Consider the modern alternative:
- Assemble a stack of receipts (the only step required in 1985)
- Procrastinate, because I truly hate doing this
- Sort receipts
- Get expense report form and begin to fill it out
- Swear about how much I hate doing this
- Get interrupted by a phone call
- Try to figure out where I was
- Complete expense form
- Print form
- Do something else
- Wonder where the printed form went
- Print form again and sign it
- Begin to photocopy form and receipts
- Notice that the copier is out of paper
- Swear because there is no paper in sight
- Steal paper from a nearby printer
- Clear paper jam resulting from improper copier paper load
- Swear in colorful terms that copy machine operation was NOT why I spent seven years pursuing my computer science degree
- Send package to appropriate person via inter-office mail
- Go get coffee to celebrate ticking an unpleasant task off of my to-do list
How much effort does that transaction take? It depends. If you travel a lot, you know where the forms are and how to do this and it might only take ten to fifteen minutes. If you are an "occasional traveler," you might find that there is a learning curve each time that makes it more like twenty to thirty minutes plus the time it takes to do part of it over because you didn’t realize that this client doesn't reimburse for a beer over dinner and that needs to be backed out of the Tuesday dinner bill. Net effect: Doing this today requires ten to twenty minutes more of a professional’s time (not to mention the small bits of his or her soul consumed by the transaction) than it did thirty years ago.

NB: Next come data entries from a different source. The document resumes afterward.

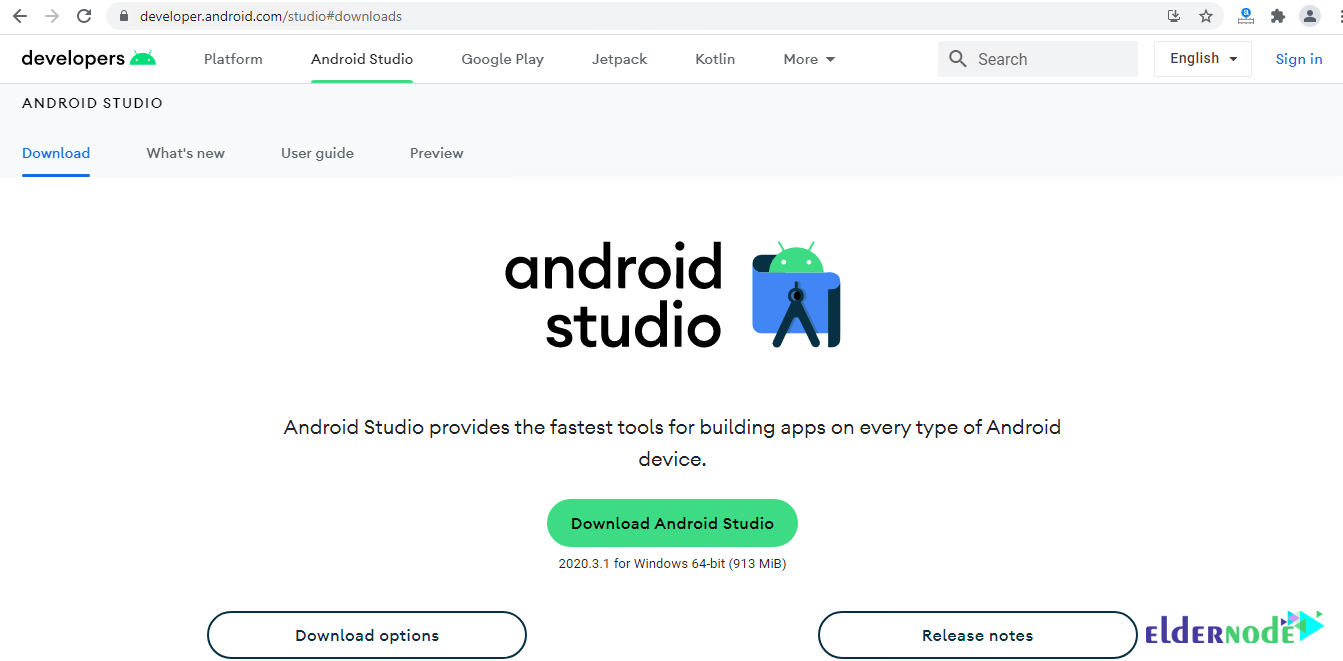Click the padlock icon in the address bar
This screenshot has height=661, width=1343.
coord(123,16)
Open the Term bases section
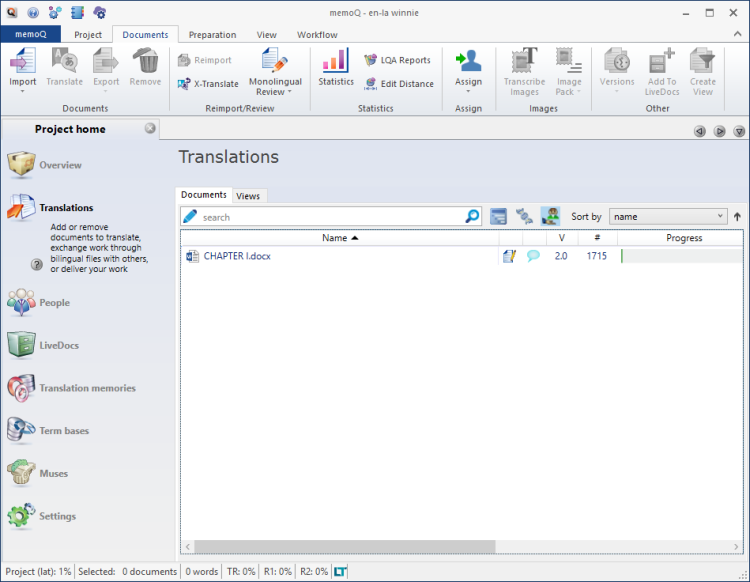This screenshot has height=582, width=750. [x=63, y=431]
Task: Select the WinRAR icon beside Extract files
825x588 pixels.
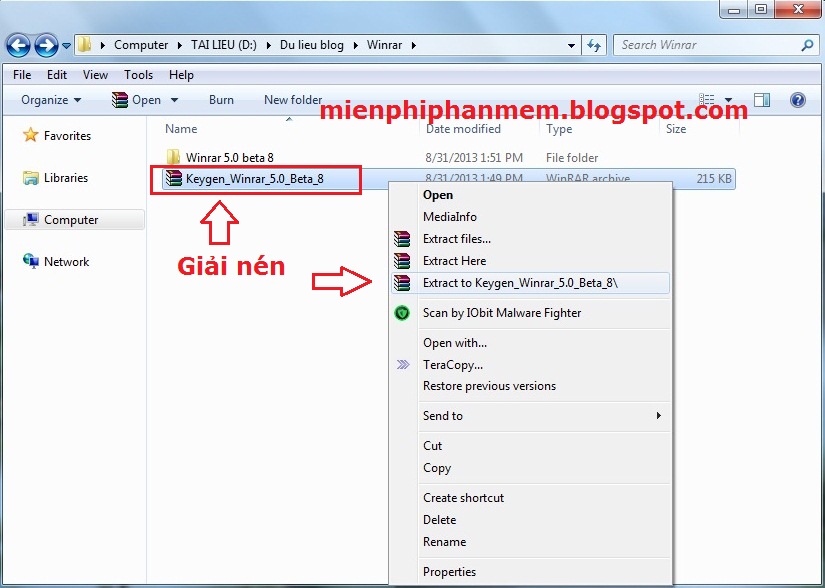Action: coord(402,239)
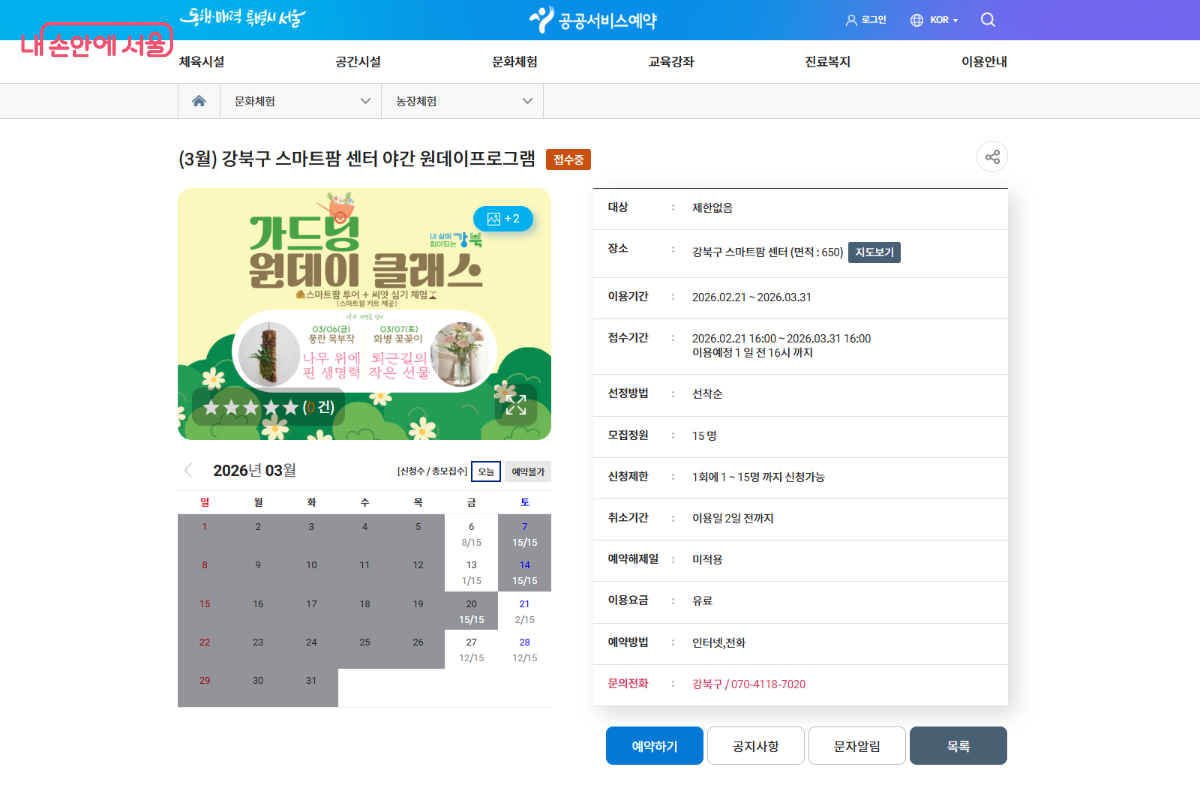Click the home icon in the breadcrumb bar
1200x800 pixels.
coord(199,100)
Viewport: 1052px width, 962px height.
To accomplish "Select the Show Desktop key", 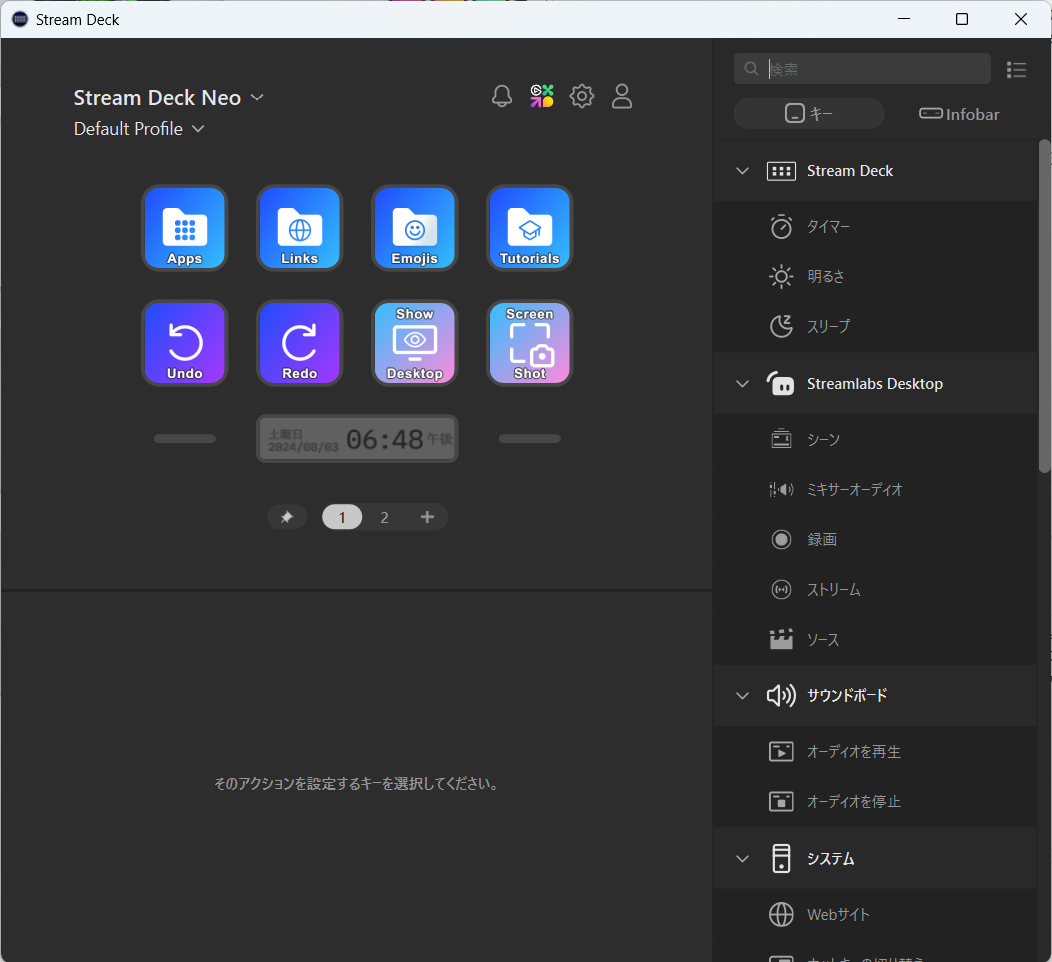I will [414, 343].
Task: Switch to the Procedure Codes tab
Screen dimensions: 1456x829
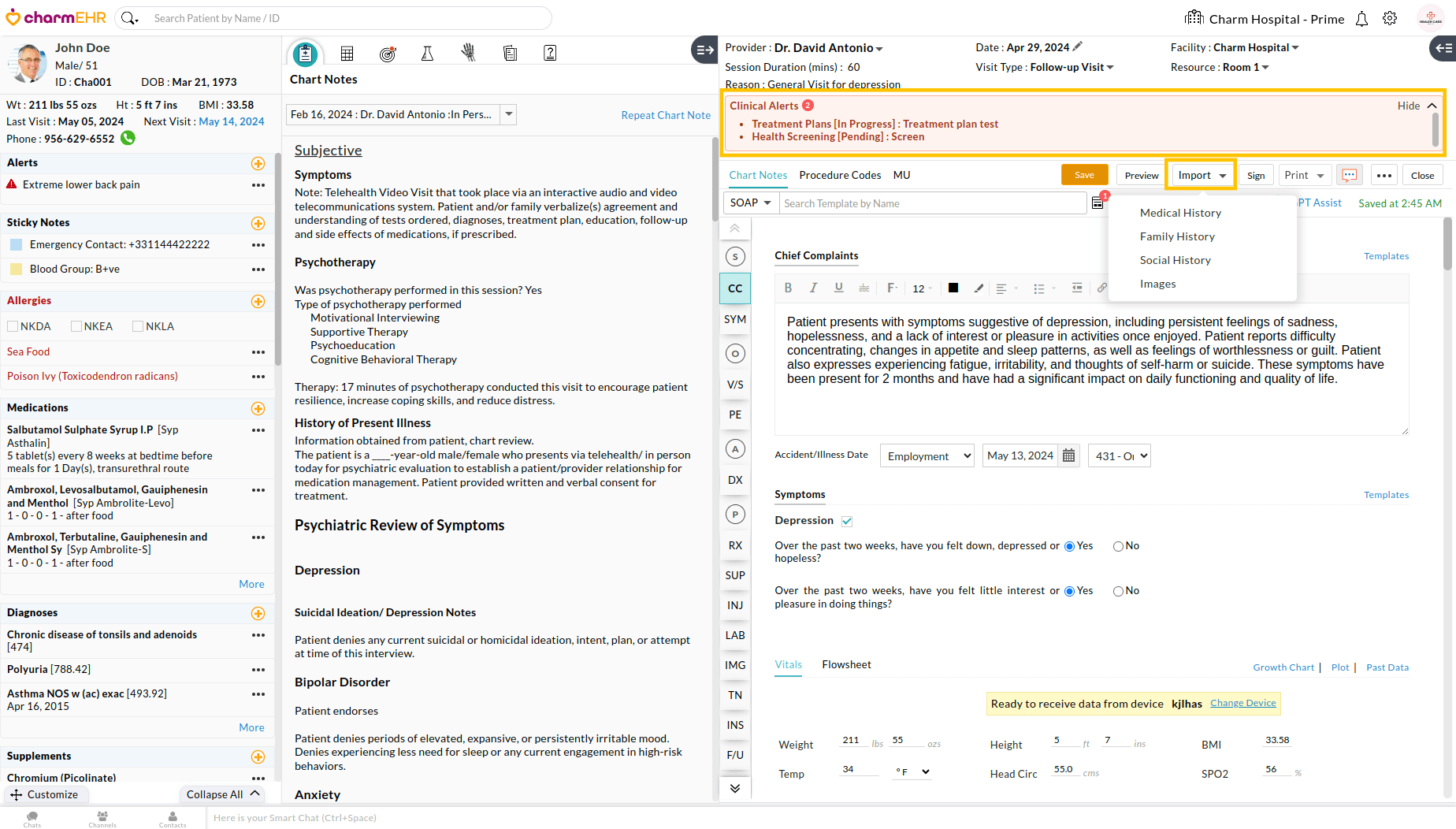Action: [x=840, y=175]
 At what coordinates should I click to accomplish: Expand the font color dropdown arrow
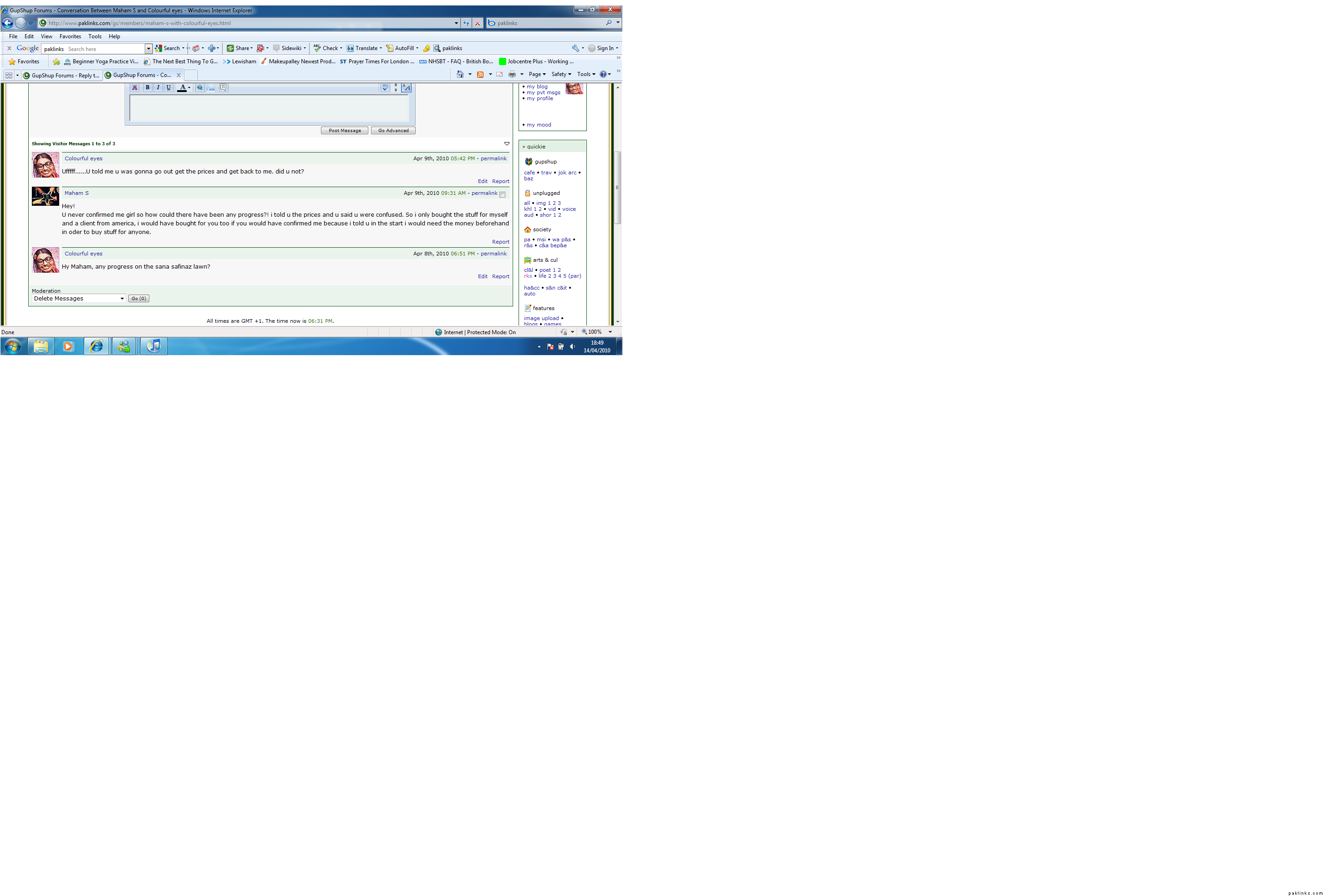[x=189, y=88]
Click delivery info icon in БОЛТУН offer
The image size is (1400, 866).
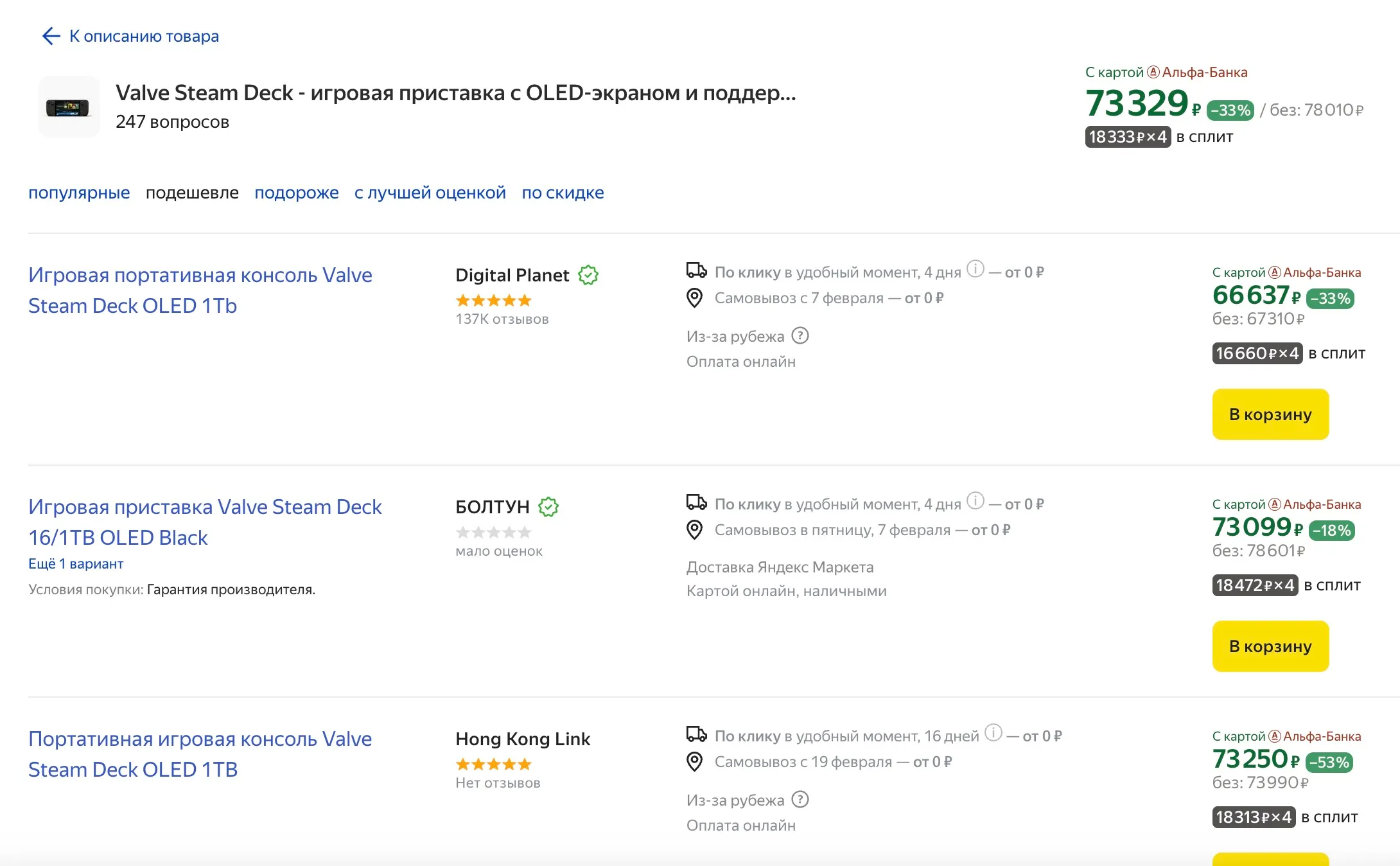click(975, 500)
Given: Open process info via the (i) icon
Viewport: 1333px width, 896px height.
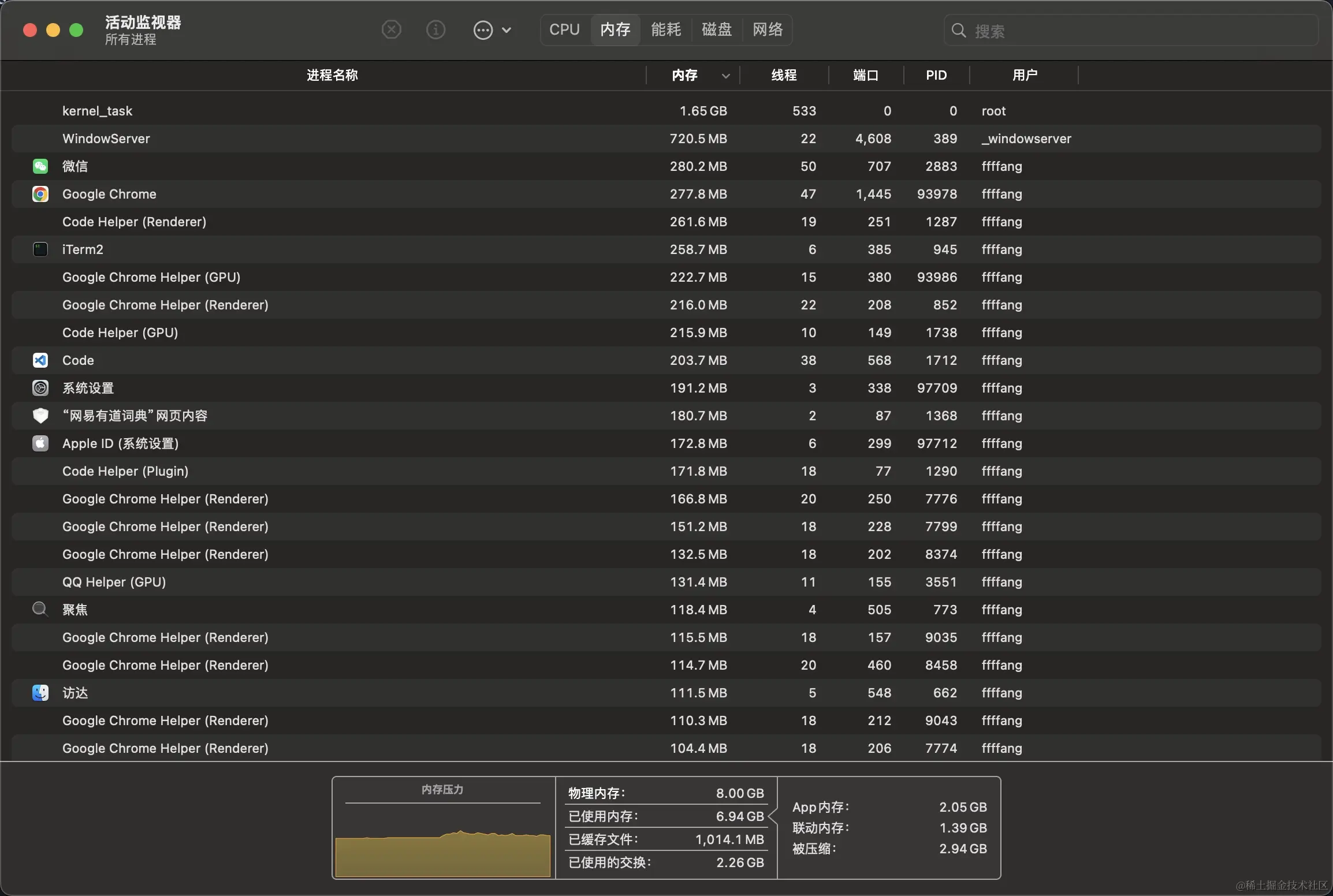Looking at the screenshot, I should pyautogui.click(x=435, y=29).
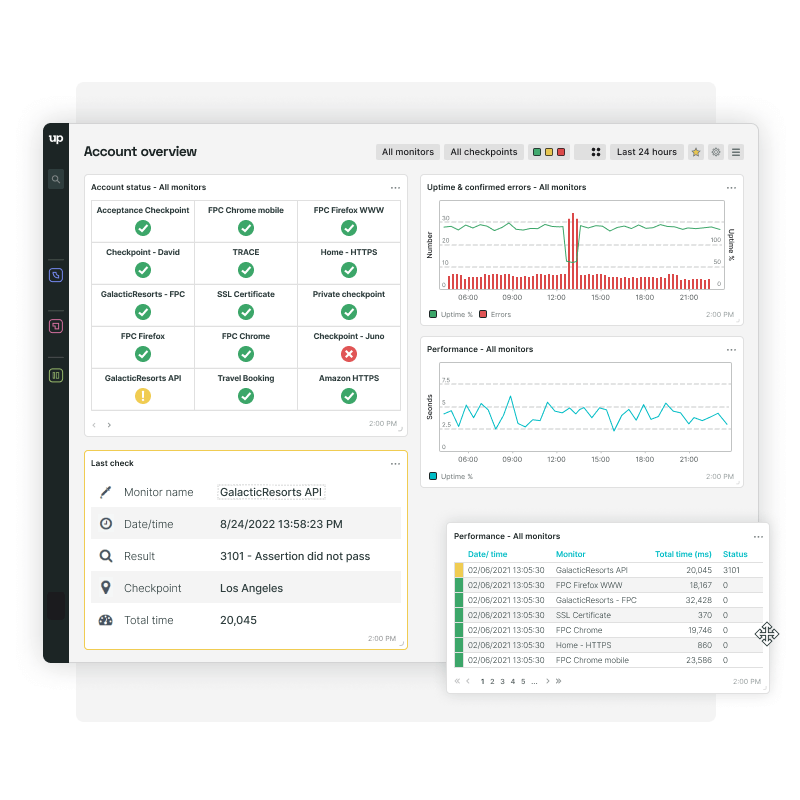
Task: Open the All monitors filter
Action: (x=407, y=152)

Big deal, right? What's ten to twenty minutes? But how many of these kinds of transactions are we putting onto the plates of professional staff? If we assume that there are a limited number of productive hours in a week, how many are consumed by this kind of trivia? Recall that professional staff cost roughly three to five times more per hour than administrative staff. Beyond costs, consider the value of professional staff. When I worked for a large systems integrator in 1987, my billing rate was $120 per hour, i.e., I earned the company $2 per minute when I was billing clients. If four to five hours per week were consumed with trivia (ordering books, scheduling meetings, filling out expense reports, scheduling travel, clearing paper jams from the copy machine, etc.), the company lost $480-$600 in potential billings. That was roughly a week's wages for an admin—but nobody did that math. Bean counters with spreadsheets didn't account for productivity when they eliminated administrative support. The work was simply redistributed among professionals who were more expensive (and, frankly, less capable of doing the task efficiently) than the administrative staff they replaced.
Is the distribution of administrative work to professional staff the reality of your workplace? Is your organization one that is always looking for ways to work more efficiently? How much work do you find yourself doing during a typical week that could be done by a capable administrative assistant or junior tech?